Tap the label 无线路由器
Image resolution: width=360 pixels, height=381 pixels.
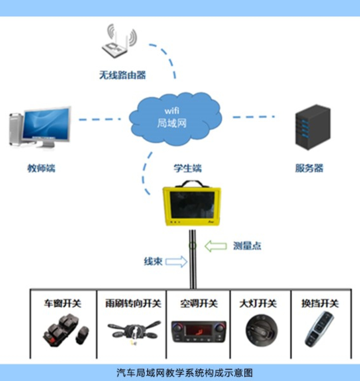pos(122,75)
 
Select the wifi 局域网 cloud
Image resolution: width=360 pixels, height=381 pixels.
pos(176,117)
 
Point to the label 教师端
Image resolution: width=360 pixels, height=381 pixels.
pos(41,168)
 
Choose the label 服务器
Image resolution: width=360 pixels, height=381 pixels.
pos(309,168)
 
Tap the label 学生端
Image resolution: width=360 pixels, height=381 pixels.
pos(188,168)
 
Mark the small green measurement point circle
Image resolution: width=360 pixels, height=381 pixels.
pos(192,246)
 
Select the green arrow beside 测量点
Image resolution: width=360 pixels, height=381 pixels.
pos(215,246)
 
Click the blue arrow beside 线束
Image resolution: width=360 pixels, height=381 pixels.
pos(176,262)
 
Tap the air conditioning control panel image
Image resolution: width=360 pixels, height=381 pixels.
pos(199,331)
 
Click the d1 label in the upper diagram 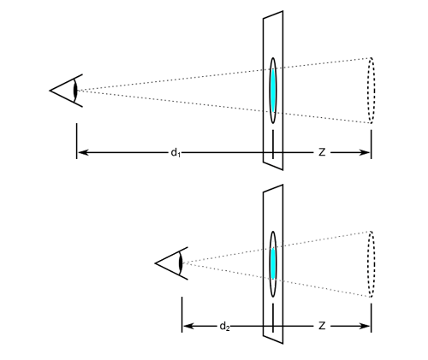pos(175,153)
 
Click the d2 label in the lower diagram pos(224,327)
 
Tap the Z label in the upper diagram pos(322,152)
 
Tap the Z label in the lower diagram pos(322,326)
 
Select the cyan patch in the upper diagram pos(273,90)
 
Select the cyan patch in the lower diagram pos(273,263)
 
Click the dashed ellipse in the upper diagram pos(368,91)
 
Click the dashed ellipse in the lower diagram pos(368,264)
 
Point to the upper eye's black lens pos(75,91)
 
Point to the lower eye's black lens pos(181,263)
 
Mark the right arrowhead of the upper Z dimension pos(365,152)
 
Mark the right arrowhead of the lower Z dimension pos(365,326)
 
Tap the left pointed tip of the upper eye pos(50,91)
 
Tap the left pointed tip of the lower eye pos(155,263)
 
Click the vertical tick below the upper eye pos(76,141)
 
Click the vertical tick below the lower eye pos(181,315)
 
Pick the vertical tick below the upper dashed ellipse pos(372,145)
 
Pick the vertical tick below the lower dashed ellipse pos(372,318)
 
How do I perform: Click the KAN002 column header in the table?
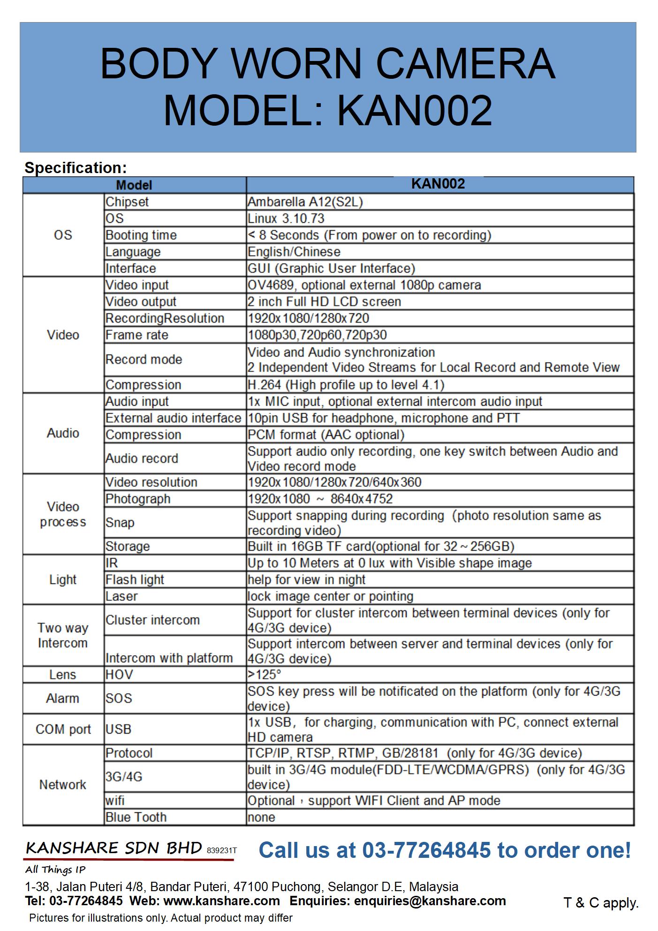438,183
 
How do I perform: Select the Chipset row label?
127,202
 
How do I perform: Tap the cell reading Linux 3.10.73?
286,219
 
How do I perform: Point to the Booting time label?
141,235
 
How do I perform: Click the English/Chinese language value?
294,252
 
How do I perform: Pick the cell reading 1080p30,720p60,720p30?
318,335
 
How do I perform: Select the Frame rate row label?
136,335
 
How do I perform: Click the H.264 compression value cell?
346,385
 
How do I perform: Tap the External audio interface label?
173,418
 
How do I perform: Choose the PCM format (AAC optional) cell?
326,435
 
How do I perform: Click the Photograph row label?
138,499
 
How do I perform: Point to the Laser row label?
121,596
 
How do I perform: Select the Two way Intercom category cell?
63,635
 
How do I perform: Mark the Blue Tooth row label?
136,817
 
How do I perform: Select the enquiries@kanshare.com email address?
430,901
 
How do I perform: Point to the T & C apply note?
601,902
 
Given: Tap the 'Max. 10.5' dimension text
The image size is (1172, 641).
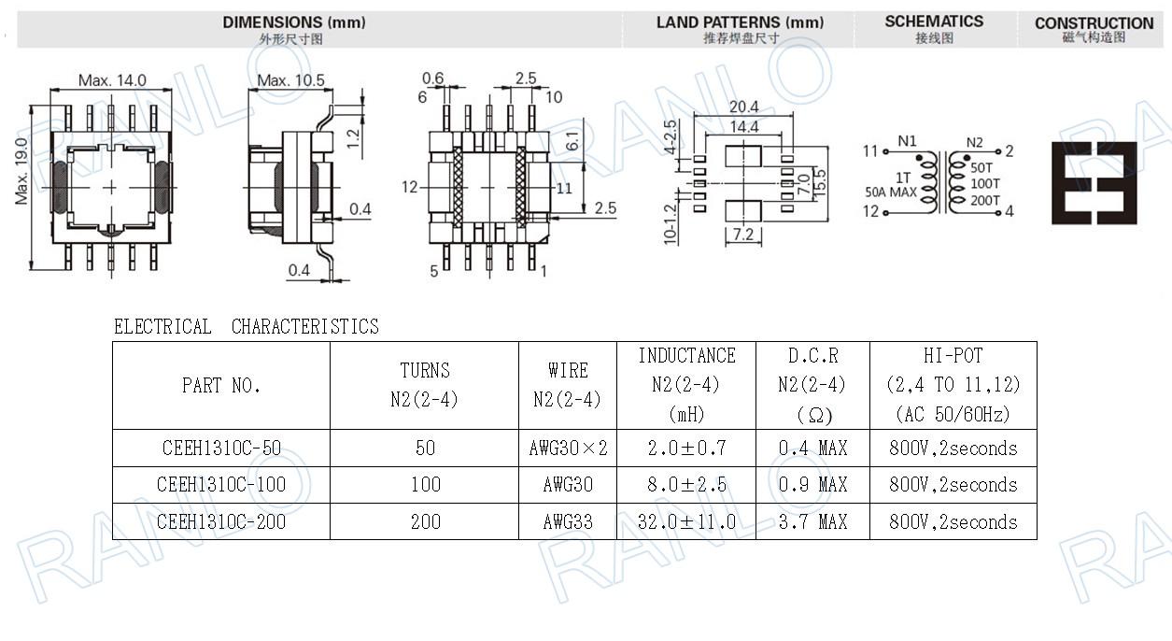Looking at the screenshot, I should (290, 81).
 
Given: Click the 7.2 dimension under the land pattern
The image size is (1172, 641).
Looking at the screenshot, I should (742, 235).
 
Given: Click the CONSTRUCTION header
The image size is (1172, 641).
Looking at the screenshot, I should (1094, 23).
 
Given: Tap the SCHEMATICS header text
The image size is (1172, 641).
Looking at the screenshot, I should (934, 21).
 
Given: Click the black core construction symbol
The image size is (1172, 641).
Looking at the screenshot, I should (1094, 183).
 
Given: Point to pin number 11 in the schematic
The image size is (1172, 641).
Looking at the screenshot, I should (870, 150).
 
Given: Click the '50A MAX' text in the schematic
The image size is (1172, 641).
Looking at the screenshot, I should (892, 192).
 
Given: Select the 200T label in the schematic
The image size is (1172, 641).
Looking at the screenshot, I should (984, 200).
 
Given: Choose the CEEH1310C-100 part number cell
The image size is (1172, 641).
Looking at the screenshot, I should (221, 485).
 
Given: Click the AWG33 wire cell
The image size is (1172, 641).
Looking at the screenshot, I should (568, 521).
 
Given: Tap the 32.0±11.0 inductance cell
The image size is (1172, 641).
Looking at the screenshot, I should (686, 521).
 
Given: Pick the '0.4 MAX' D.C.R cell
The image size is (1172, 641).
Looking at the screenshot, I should (813, 449).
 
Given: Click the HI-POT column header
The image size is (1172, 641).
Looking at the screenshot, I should (953, 384).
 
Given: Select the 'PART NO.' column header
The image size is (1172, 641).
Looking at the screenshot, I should (221, 385).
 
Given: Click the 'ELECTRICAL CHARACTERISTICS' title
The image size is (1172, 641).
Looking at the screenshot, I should (247, 327).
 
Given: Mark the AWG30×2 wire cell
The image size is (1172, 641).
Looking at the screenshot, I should (568, 449).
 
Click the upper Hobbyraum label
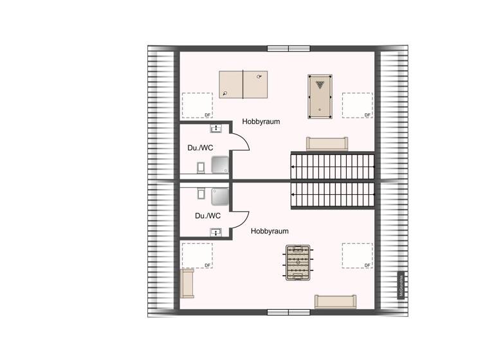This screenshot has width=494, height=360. [261, 121]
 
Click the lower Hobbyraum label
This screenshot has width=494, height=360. [270, 231]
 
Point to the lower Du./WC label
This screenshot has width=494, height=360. [208, 216]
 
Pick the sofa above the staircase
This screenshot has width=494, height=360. [327, 143]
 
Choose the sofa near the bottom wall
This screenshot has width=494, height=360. [335, 302]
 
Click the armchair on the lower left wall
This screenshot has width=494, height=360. [188, 284]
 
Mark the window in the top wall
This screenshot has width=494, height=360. [289, 48]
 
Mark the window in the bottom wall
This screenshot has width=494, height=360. [289, 312]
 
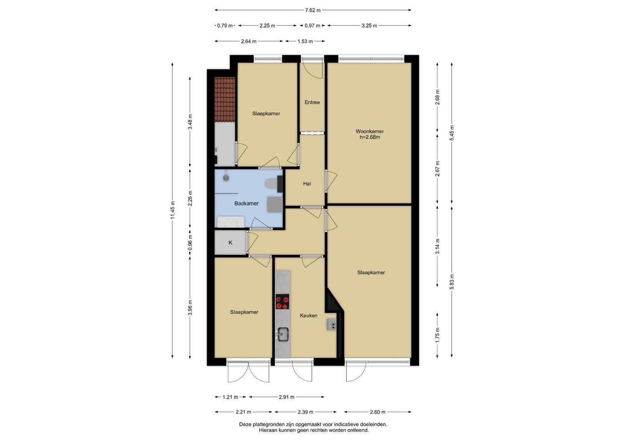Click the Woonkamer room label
[370, 131]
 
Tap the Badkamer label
[246, 203]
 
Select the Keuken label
[309, 315]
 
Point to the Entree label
[312, 102]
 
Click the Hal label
[307, 184]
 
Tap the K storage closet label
[230, 243]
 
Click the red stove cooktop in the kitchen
[282, 302]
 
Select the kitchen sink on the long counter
[282, 334]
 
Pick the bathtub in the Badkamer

### TASK REQUIREMENTS
Arrange the data from the line containing "Click the Woonkamer room label" through the end of the data as a numbered list, with blank lines left out and the pictures omitted.

### ANSWER TO THIS PROBLEM
1. Click the Woonkamer room label
2. [370, 131]
3. Tap the Badkamer label
4. [246, 203]
5. Select the Keuken label
6. [309, 315]
7. Point to the Entree label
8. [312, 102]
9. Click the Hal label
10. [307, 184]
11. Tap the K storage closet label
12. [230, 243]
13. Click the red stove cooktop in the kitchen
14. [282, 302]
15. Select the kitchen sink on the long counter
16. [282, 334]
17. Pick the bathtub in the Badkamer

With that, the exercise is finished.